The general sound of this band tends towards a free form of 80s heavy metal, heavily utilizing the capabilities of all the instruments in a very loose arrangement. Most of what is on here is comparable to Rush’s “Hemispheres” and a little bit of “Permanent Waves”. Steve Cavoli’s vocals mostly resemble Stryper vocalist Michael Sweet, though he was probably trying to get something closer to Geddy Lee. Considering that he was also the drummer, however, it is pretty impressive that he can sing and keep time while doing all of that complex drum work.
These guys definitely put together a good technical display, as every song on here has an extended solo section loaded with obvious Alex Lifeson worship. Simultaneously there is often elaborate bass work and drum turnarounds, giving that sort of wall of sound approach to instrumental sections that was popular in the 70s prog rock scene. The principle problem with the format that this band has chosen though is that these songs tend not to be too memorable, particularly since they tend towards the free form style of later Dream Theater than the conventional song structure approach that Rush maintained through their career. The song on here that best typifies the sound of this band and manages to maintain a sense of catchy simplicity is the title track, which sounds a little bit like a lighter and less well produced version of something from Fates Warning’s “Perfect Symmetry”.

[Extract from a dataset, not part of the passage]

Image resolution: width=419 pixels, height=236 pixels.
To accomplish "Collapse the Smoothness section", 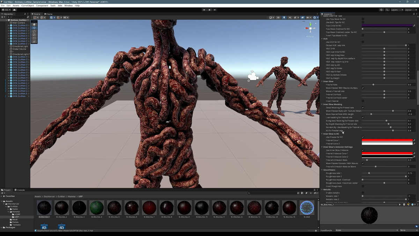I will point(322,170).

As far as recommending this to anyone, this album is extremely hard to come by from my understanding and it’s probably not worth the trouble it would take to find it. It listens well enough, but it doesn’t really have a whole lot of staying power. I’d recommend spending more time getting familiarized with Black Sabbath’s Ozzy albums and Rush’s 70s work, both of which provide better examples of how to throw in a lot of ideas and still have something that is reasonably accessible to the long term memory.